Сварить медведя - стр. 2
И только когда все наелись, хозяйка смотрит в угол, где сижу я.
– Иди поешь.
– Необязательно.
– Садись за стол. Дети, освободите место для Юсси.
– Не надо… я тут поем.
Теперь и хозяин посмотрел на меня. Что-то его мучает, не знаю что. Скрыть не удается, хотя старается. Посмотрел и кивком приказал: ешь. Я поплелся к столу и протянул пасторше деревянный ковш. Я сам его выточил еще в Каресуандо[2], и с тех пор он следует со мной везде. Сначала ковш был белым, как кожа младенца, потом потемнел от солнца, соли и тысячи вод.
Я чувствую приятную тяжесть каши в ковше, благодарно смотрю, как Брита Кайса подбирает половником остатки, чтобы вышло побольше, – и бреду назад, в свой угол. Сажусь, скрестив под собой ноги, и быстро ем. Каша загустела, она не теплее моих губ. Я чувствую, как комки ее с трудом проталкиваются по пищеводу, как, вздрогнув, включается в работу желудок. Каша остыла, но даже холодная она дает мне тепло и силу, а тепло и сила помогают жить. Я ем, как едят собаки, жадно и настороженно.
– Еще положить?
Она знает: я не попрошу. Я ем только один раз и только то, что дают. Никогда не прошу добавки.
Ковш пуст. Провожу большим пальцем по краю, снимаю прилипшую кашу, слизываю и опять провожу, и опять слизываю, до последней крупинки. Он мой кормилец, этот ковшик. Он притягивает еду. Сколько раз я был голоден так, что вот-вот умру, – и ковш меня выручал. В нем откуда ни возьмись появлялась рыбья голова. Или оленья кровь. Или мороженая морошка из предгорий. Вот так. День прожит. Потом будет новый день. Вот и все, на что я надеялся, – завтра будет новый день.

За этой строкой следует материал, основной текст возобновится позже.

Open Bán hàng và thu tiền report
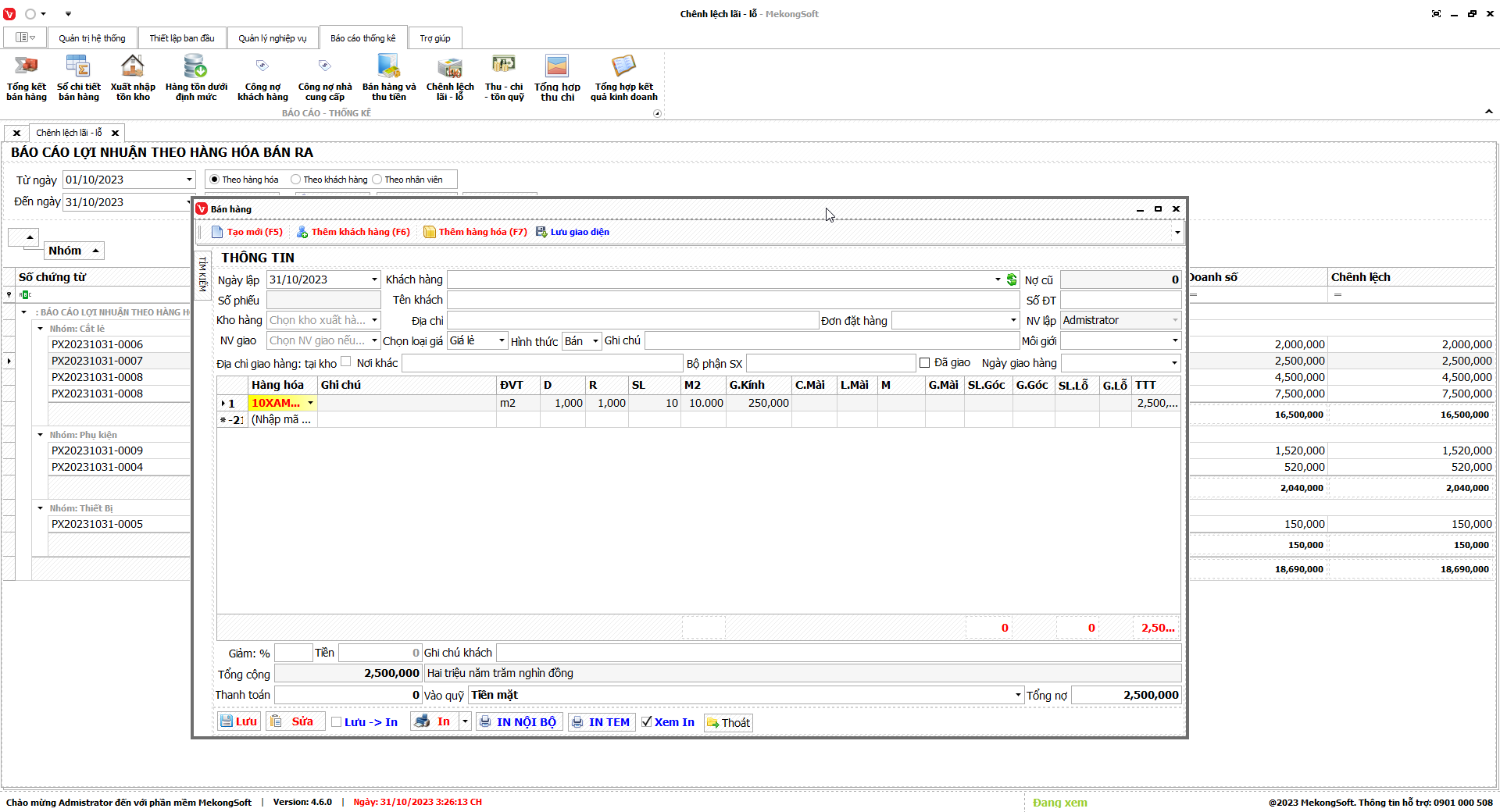388,77
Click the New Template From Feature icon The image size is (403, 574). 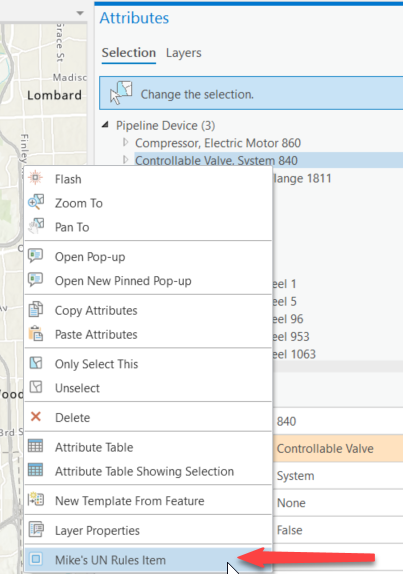[36, 500]
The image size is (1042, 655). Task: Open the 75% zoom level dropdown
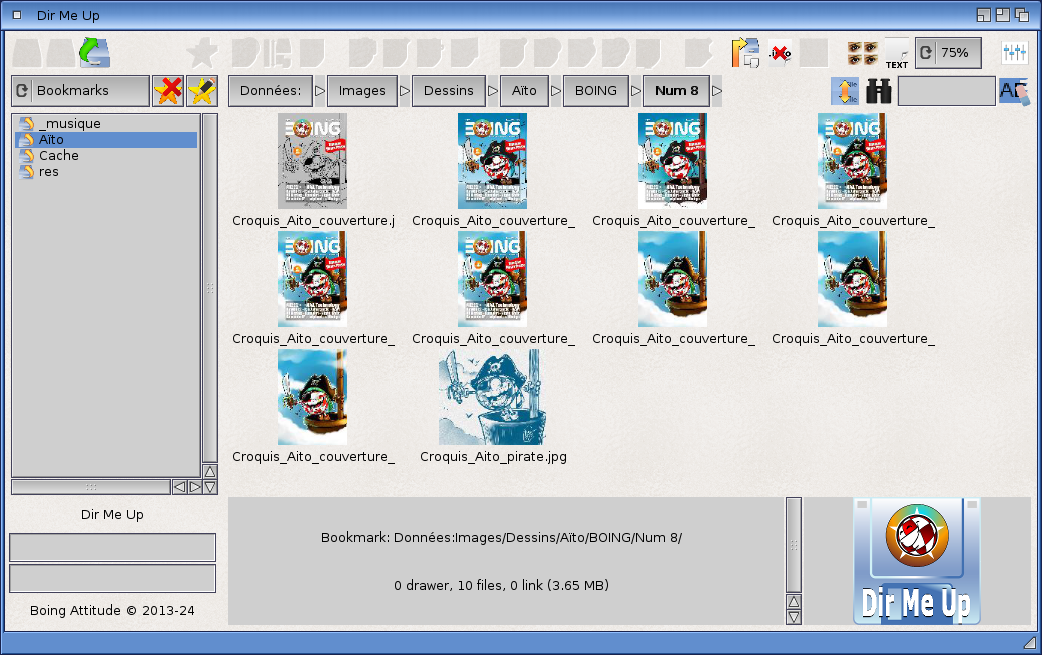tap(947, 53)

Сажусь на пол в дальнем углу. Никогда не проталкиваюсь вперед, никогда ничего не требую, не хватаю, как ворон, не шиплю, как росомаха. Лучше уйти. Если никто не замечает, надо оставаться в тени. Но хозяйка меня заметила. Я ничего не требую, а она все равно кормит меня. Не потому что я – это я. Будь на моем месте любое другое живое существо, корова или собака, ее молчаливое участие простиралось бы и на него. Все живое должно жить. Это ее религия. Примерно так.
Я могу исчезнуть в любой момент, такова жизнь у нас, бродяг: нынче здесь, завтра там. Встаю, закидываю за спину торбу и ухожу. Все, что у меня есть, ношу с собой. Одежда… можно назвать ее и так. Нож за поясом. В торбе роговая ложка, мешочек с солью и все тот же ковш. Я легок и быстр: пока кто-то хватится, уже за перевалом. Почти не оставляю следов, как не оставляют следов звери. Примятая трава за спиной быстро поднимается. Если развожу огонь, нахожу старое кострище. Зола моего костра смешивается с золой давно отгоревшего и становится невидимой. Если мне надо справить нужду, я поднимаю кусок дерна, а потом кладу его сверху – разве что лиса учует слабый запах человека. А зимой выбираю дорогу через глубокий нетронутый снег, и следы моих лыж по весне тают, словно их и не было. Человек может жить и так, ничего не портя и не разрушая. Как будто его и нет. Жить, как лес, как летняя листва, как осенний перегной, как февральский снег, как бесчисленные почки, разбуженные весенним солнцем. Все имеет отпущенный срок. И человек тоже исчезает, будто его и не было.